• **TO DO**: Transcribe the data exactly. Leave nothing out.

• **RECORDS FOR THIS EXERCISE**:

■ ■ ■ ■ ■

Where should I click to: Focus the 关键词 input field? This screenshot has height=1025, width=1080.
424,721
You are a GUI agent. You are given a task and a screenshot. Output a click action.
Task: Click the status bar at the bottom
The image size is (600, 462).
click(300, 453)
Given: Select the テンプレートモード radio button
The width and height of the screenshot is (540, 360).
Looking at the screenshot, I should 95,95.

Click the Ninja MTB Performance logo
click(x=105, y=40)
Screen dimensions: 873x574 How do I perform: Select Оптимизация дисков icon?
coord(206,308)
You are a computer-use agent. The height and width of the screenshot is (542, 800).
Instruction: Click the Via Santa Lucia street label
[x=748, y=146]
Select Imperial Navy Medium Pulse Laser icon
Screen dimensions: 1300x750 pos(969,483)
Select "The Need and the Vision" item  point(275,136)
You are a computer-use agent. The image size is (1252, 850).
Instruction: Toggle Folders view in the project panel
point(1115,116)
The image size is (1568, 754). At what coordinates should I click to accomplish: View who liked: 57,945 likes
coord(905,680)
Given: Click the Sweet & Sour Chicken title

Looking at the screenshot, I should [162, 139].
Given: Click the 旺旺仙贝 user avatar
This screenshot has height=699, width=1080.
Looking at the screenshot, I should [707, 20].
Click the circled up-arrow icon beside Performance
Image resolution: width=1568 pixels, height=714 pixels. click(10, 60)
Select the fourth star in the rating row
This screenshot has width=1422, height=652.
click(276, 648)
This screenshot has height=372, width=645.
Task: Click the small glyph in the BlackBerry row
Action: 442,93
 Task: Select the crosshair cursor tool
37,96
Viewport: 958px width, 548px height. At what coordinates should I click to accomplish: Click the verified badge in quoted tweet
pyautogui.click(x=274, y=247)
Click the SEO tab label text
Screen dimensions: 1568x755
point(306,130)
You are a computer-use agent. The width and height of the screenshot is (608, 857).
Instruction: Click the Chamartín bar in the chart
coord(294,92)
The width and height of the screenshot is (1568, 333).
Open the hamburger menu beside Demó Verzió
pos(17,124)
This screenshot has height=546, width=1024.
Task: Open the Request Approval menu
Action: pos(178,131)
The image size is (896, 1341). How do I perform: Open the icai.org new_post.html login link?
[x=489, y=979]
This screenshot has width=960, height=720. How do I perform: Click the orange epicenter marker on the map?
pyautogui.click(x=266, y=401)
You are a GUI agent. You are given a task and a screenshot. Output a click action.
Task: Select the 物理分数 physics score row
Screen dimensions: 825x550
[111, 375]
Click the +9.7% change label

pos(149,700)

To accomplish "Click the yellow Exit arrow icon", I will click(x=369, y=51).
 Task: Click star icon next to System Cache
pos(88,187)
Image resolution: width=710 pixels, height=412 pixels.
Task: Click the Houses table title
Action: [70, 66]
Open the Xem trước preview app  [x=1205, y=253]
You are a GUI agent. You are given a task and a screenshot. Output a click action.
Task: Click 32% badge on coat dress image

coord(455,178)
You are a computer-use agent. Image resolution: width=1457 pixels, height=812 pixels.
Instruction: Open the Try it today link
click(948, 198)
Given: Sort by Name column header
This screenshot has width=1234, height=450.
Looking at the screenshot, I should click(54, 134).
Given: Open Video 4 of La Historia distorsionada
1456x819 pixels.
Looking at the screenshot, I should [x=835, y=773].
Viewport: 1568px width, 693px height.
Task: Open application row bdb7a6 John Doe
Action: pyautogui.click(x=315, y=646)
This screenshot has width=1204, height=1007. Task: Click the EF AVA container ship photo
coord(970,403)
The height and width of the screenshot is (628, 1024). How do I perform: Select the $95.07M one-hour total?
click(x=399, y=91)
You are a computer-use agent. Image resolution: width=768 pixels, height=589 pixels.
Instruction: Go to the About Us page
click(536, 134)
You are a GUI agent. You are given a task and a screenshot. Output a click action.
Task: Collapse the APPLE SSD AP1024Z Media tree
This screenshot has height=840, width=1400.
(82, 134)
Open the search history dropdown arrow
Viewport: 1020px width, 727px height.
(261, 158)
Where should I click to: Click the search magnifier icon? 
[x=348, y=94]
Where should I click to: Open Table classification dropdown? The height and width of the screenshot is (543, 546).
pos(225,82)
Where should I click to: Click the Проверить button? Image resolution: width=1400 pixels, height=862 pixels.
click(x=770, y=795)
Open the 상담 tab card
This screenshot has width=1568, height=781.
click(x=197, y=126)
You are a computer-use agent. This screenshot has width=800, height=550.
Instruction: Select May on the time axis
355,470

■ ■ ■ ■ ■

• **REPLY TO THE EXERCISE**:
Where should I click to: Focus the 关键词 input field? This screenshot has height=1025, width=1080.
424,721
You are a GUI agent. You are given a task and a screenshot. Output a click action.
Task: Click the status bar at the bottom
The image size is (600, 462).
click(300, 453)
Given: Select the テンプレートモード radio button
The width and height of the screenshot is (540, 360).
Looking at the screenshot, I should 95,95.

Click the Ninja MTB Performance logo
click(x=105, y=40)
Screen dimensions: 873x574 How do I perform: Select Оптимизация дисков icon?
coord(206,308)
You are a computer-use agent. The height and width of the screenshot is (542, 800).
Instruction: Click the Via Santa Lucia street label
[x=748, y=146]
Select Imperial Navy Medium Pulse Laser icon
Screen dimensions: 1300x750 pos(969,483)
Select "The Need and the Vision" item  point(275,136)
You are a computer-use agent. The image size is (1252, 850).
Instruction: Toggle Folders view in the project panel
point(1115,116)
The image size is (1568, 754). At what coordinates should I click to accomplish: View who liked: 57,945 likes
coord(905,680)
Given: Click the Sweet & Sour Chicken title

Looking at the screenshot, I should [162, 139].
Given: Click the 旺旺仙贝 user avatar
This screenshot has height=699, width=1080.
Looking at the screenshot, I should [707, 20].
Click the circled up-arrow icon beside Performance
Image resolution: width=1568 pixels, height=714 pixels. click(10, 60)
Select the fourth star in the rating row
This screenshot has width=1422, height=652.
click(276, 648)
This screenshot has height=372, width=645.
Task: Click the small glyph in the BlackBerry row
Action: 442,93
 Task: Select the crosshair cursor tool
37,96
Viewport: 958px width, 548px height. At what coordinates should I click to accomplish: Click the verified badge in quoted tweet
pyautogui.click(x=274, y=247)
Click the SEO tab label text
Screen dimensions: 1568x755
point(306,130)
You are a computer-use agent. The width and height of the screenshot is (608, 857).
Instruction: Click the Chamartín bar in the chart
coord(294,92)
The width and height of the screenshot is (1568, 333).
Open the hamburger menu beside Demó Verzió
pos(17,124)
This screenshot has height=546, width=1024.
Task: Open the Request Approval menu
Action: pos(178,131)
The image size is (896, 1341). How do I perform: Open the icai.org new_post.html login link?
[x=489, y=979]
This screenshot has width=960, height=720. How do I perform: Click the orange epicenter marker on the map?
pyautogui.click(x=266, y=401)
You are a GUI agent. You are given a task and a screenshot. Output a click action.
Task: Select the 物理分数 physics score row
Screen dimensions: 825x550
[111, 375]
Click the +9.7% change label

pos(149,700)

To accomplish "Click the yellow Exit arrow icon", I will click(x=369, y=51).
 Task: Click star icon next to System Cache
pos(88,187)
Image resolution: width=710 pixels, height=412 pixels.
Task: Click the Houses table title
Action: [70, 66]
Open the Xem trước preview app  [x=1205, y=253]
You are a GUI agent. You are given a task and a screenshot. Output a click action.
Task: Click 32% badge on coat dress image

coord(455,178)
You are a computer-use agent. Image resolution: width=1457 pixels, height=812 pixels.
Instruction: Open the Try it today link
click(948, 198)
Given: Sort by Name column header
This screenshot has width=1234, height=450.
Looking at the screenshot, I should click(54, 134).
Given: Open Video 4 of La Historia distorsionada
1456x819 pixels.
Looking at the screenshot, I should [x=835, y=773].
Viewport: 1568px width, 693px height.
Task: Open application row bdb7a6 John Doe
Action: pyautogui.click(x=315, y=646)
This screenshot has width=1204, height=1007. Task: Click the EF AVA container ship photo
coord(970,403)
The height and width of the screenshot is (628, 1024). How do I perform: Select the $95.07M one-hour total?
click(x=399, y=91)
You are a computer-use agent. Image resolution: width=768 pixels, height=589 pixels.
Instruction: Go to the About Us page
click(536, 134)
You are a GUI agent. You are given a task and a screenshot. Output a click action.
Task: Collapse the APPLE SSD AP1024Z Media tree
This screenshot has height=840, width=1400.
(82, 134)
Open the search history dropdown arrow
Viewport: 1020px width, 727px height.
(261, 158)
Where should I click to: Click the search magnifier icon? 
[x=348, y=94]
Where should I click to: Open Table classification dropdown? The height and width of the screenshot is (543, 546).
pos(225,82)
Where should I click to: Click the Проверить button? Image resolution: width=1400 pixels, height=862 pixels.
click(x=770, y=795)
Open the 상담 tab card
This screenshot has width=1568, height=781.
click(x=197, y=126)
You are a computer-use agent. This screenshot has width=800, height=550.
Instruction: Select May on the time axis
355,470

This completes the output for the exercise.